Task: Convert the records below, from the line containing "Given: Click the Test Backup One title" through the line containing "pos(785,131)", into a JSON list of strings with one string per line, omitting blank lines.

Provided information:

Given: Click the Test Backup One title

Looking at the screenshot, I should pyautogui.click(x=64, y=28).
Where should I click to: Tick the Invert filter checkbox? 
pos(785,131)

--

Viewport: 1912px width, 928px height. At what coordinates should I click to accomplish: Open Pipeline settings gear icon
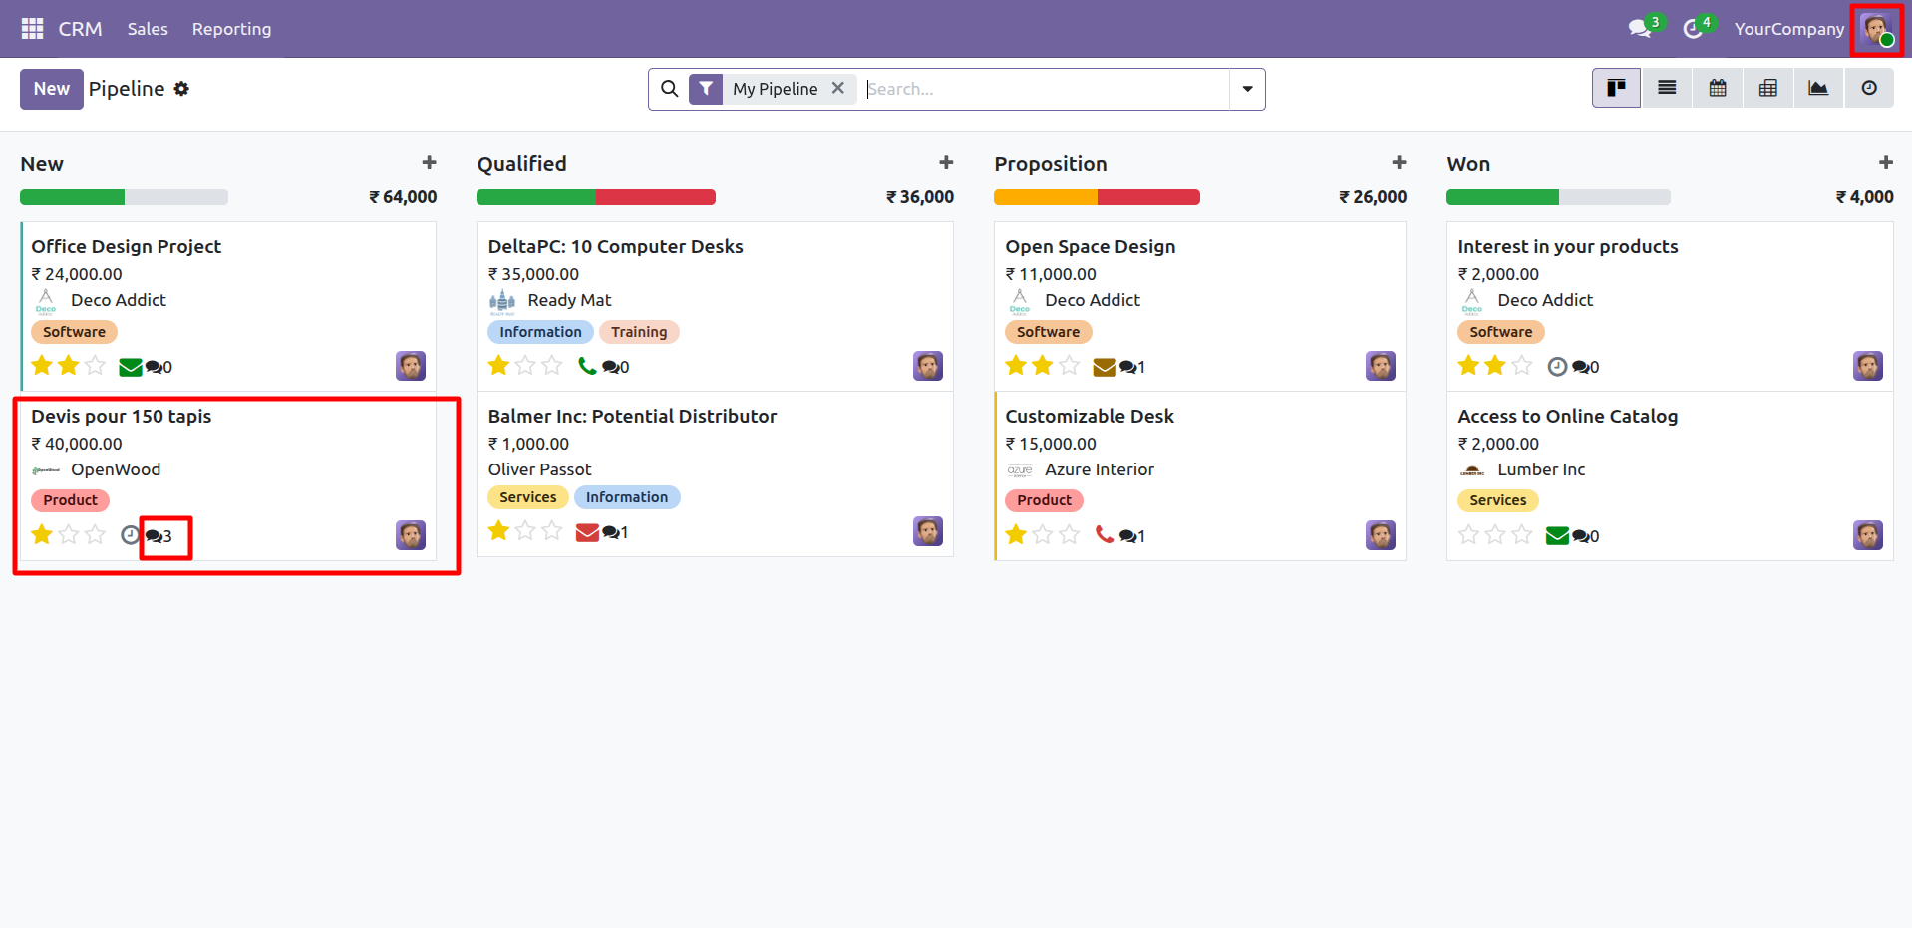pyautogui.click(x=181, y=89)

Complete response:
[
  "Given: Click the Test Backup One title",
  "Looking at the screenshot, I should pyautogui.click(x=64, y=28).",
  "Where should I click to: Tick the Invert filter checkbox? ",
  "pos(785,131)"
]